Vida Económica, 4fev2022

 

Foi recentemente publicada a Lei 9/2022, de 11 de janeiro, que estabelece medidas de apoio e agilização dos processos de reestruturação das empresas e dos acordos de pagamento, alterando o Código da Insolvência e da Recuperação de Empresas, e transpondo (finalmente) a Diretiva (UE) 2019/1023, do Parlamento Europeu e do Conselho, de 20 de junho de 2019. Também o Código das Sociedades Comerciais e o Código de Registo Comercial são ligeiramente alterados por esta lei, entrando em vigor apenas em meados de abril de 2022.
O propósito, logo enunciado pelo legislador na exposição de motivos da Proposta de Lei que foi pelo Governo apresentada à Assembleia da República, é o de agilizar os processos de recuperação das empresas, que todos esperam que venham a ser usados em catadupa, assim que terminarem totalmente os apoios que foram amparando as empresas durante o período dos sucessivos estados de emergência e de calamidade decretados, para ajudar a lidar com a crise sanitária causada pelo covid-19.
Já antes da pandemia, a publicação da Diretiva datada de 20 de junho de 2019 – que deveria ter sido transposta até 17 de julho de 2021 –, tinha como objetivo anunciado aumentar a eficiência dos processos relativos à reestruturação das empresas.

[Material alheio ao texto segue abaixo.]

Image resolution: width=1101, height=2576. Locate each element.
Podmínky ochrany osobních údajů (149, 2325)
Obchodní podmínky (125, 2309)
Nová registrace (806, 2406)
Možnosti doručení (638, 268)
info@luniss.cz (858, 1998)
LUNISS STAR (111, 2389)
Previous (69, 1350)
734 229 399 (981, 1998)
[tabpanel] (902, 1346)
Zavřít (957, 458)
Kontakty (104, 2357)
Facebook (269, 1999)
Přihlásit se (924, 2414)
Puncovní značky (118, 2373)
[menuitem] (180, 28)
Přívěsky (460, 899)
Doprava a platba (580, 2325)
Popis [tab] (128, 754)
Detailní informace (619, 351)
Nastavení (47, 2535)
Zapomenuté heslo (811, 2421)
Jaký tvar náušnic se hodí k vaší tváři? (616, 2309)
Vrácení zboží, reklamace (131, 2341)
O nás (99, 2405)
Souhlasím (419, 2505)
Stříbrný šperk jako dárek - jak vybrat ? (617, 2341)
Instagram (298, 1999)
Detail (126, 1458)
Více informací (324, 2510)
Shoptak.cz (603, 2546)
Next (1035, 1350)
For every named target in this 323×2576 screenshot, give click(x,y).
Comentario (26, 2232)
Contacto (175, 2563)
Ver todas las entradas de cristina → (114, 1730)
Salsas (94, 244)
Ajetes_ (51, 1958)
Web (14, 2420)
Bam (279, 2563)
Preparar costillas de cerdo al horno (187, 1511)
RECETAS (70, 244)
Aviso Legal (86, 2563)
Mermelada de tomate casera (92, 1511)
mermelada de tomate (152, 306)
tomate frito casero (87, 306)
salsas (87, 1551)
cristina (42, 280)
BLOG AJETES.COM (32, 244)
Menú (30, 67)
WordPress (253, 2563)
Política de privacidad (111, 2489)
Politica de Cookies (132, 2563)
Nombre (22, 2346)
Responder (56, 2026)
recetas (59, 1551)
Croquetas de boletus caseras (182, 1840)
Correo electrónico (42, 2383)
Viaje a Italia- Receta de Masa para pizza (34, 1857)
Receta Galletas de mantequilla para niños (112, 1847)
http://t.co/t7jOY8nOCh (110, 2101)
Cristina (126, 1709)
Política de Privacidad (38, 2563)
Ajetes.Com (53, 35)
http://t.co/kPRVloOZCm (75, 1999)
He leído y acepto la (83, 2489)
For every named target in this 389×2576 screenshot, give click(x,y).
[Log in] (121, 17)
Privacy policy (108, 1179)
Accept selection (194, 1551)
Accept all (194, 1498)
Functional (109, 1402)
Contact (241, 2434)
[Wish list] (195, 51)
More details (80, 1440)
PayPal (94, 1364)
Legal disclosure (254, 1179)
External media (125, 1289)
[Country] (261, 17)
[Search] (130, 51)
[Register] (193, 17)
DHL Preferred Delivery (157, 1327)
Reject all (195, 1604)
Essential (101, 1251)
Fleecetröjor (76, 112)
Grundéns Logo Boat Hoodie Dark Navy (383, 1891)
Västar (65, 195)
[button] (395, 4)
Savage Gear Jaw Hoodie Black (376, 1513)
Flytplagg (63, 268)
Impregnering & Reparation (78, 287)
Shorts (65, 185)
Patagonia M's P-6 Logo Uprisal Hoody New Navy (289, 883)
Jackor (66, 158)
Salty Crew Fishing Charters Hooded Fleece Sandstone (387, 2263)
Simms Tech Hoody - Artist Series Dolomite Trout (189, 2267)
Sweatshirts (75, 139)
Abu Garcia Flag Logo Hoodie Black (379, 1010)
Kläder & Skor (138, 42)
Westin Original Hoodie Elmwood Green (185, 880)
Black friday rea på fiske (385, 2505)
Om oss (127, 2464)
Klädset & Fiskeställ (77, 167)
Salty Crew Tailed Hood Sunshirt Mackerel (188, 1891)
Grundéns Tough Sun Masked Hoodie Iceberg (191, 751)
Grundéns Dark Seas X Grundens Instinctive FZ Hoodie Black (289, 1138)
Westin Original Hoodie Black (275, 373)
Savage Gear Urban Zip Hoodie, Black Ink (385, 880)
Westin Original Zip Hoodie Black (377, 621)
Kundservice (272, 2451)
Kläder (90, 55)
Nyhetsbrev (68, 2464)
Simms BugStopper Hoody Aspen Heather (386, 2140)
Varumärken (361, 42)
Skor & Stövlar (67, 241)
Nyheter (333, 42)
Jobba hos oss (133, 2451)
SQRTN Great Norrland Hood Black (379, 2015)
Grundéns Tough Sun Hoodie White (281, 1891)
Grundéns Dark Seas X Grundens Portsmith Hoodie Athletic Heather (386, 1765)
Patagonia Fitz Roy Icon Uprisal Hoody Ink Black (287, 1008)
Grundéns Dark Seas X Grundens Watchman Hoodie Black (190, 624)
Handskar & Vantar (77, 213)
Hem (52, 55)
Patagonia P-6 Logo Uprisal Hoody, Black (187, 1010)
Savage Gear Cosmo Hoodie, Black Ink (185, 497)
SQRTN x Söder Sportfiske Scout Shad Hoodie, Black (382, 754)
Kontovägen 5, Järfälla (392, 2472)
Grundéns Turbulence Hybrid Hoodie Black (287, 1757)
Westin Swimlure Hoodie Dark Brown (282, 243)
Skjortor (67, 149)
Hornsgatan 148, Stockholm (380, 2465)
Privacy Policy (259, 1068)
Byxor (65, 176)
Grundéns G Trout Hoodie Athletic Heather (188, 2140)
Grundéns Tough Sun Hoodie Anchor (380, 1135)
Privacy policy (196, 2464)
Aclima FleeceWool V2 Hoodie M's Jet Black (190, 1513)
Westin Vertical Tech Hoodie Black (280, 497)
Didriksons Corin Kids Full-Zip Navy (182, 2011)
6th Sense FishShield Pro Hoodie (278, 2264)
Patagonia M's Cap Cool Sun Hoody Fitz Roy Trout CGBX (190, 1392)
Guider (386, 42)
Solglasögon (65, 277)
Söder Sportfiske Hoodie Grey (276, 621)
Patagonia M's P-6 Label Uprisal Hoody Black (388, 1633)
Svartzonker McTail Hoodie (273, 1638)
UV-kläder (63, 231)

A opção europeia pela sua manutenção, em atividade em detrimento da sua liquidação, é clara.
O sistema jurídico português também, formalmente, privilegia a recuperação das empresas: com a instituição do já relativamente longínquo SIREVE (criado em agosto de 2012), substituído em 2018, pelo RERE (regime extrajudicial de recuperação de empresas), com o PER (processo especial de revitalização), incluído no Código da Insolvência e da Recuperação de Empresas em abril de 2012) e o recém-criado PEVE (processo extraordinário de viabilização de empresas), criado especialmente para lidar com as dificuldades geradas pela situação pandémica, em novembro de 2020, e cuja vigência foi recentemente prorrogada até 30 de junho de 2023.
Querendo recuar ainda mais, o CPEREF (cm vigência entre 1993 e 2004) já preferia a recuperação à liquidação das empresas; em 1986 fora criado um processo de recuperação especial e paralelo à regulamentação que então se fazia no Código do Processo Civil do procedimento de liquidação do património da empresa. Já o Código Comercial, de 1833, previa a possibilidade de o então denominado “quebrado” (ou seja, o insolvente) propor uma concordata aos seus credores, como forma de poder ser reabilitado.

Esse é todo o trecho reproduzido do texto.